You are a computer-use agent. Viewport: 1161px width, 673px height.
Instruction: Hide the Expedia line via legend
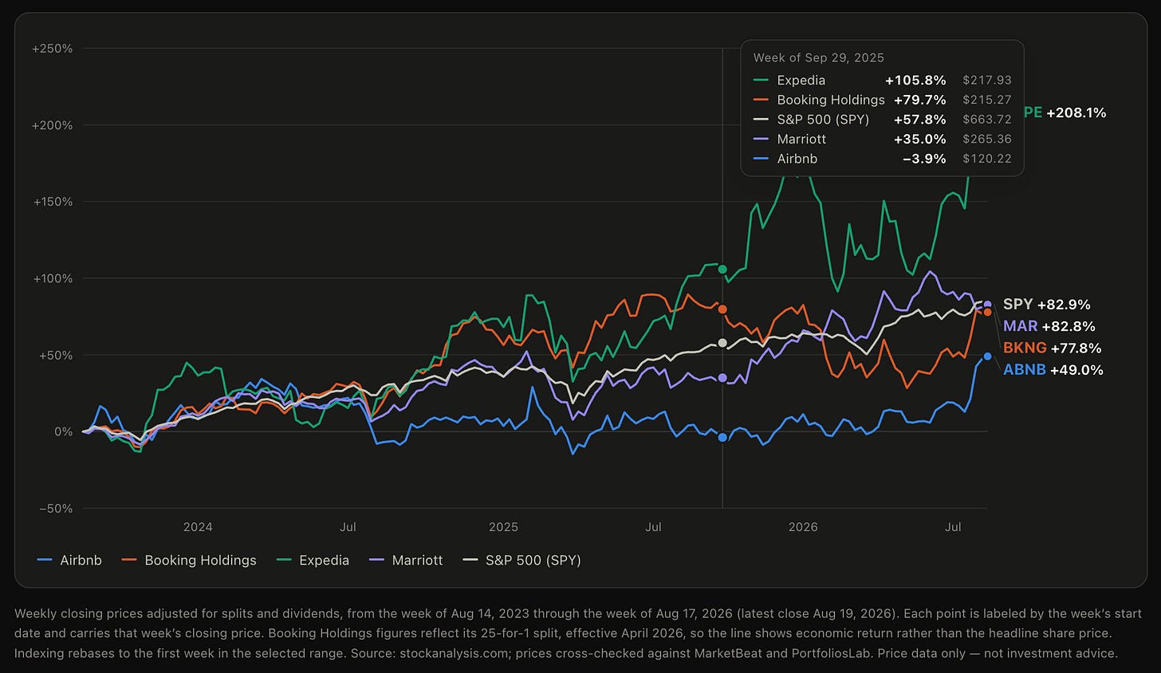point(313,560)
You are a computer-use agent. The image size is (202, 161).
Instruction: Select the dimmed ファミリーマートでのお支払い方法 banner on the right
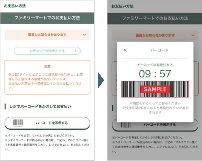[x=155, y=18]
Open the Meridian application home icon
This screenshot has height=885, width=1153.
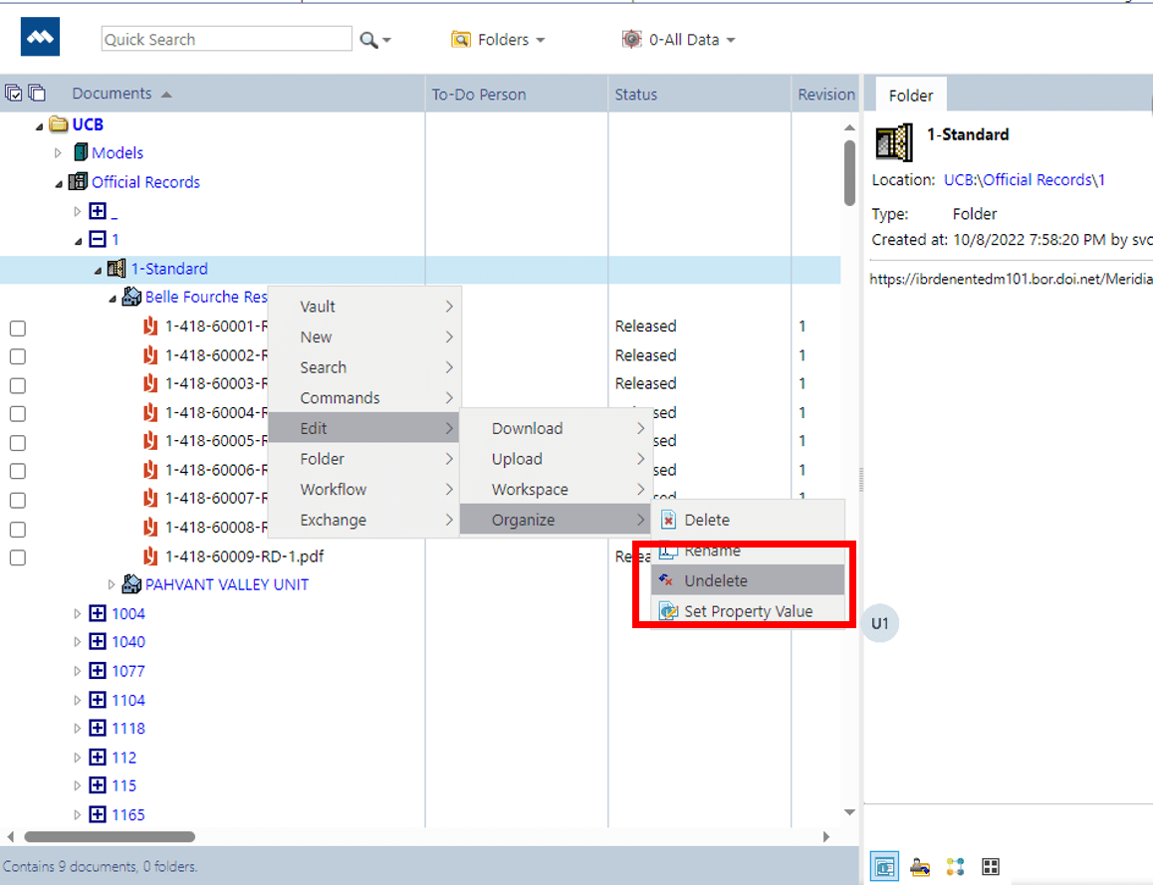39,38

· · · ·

Scan the material above for the string "agent" and return the lines that hold it.

You are a computer-use agent. Viewport: 1161px width, 673px height.
You are a computer-use agent. The image size is (202, 161).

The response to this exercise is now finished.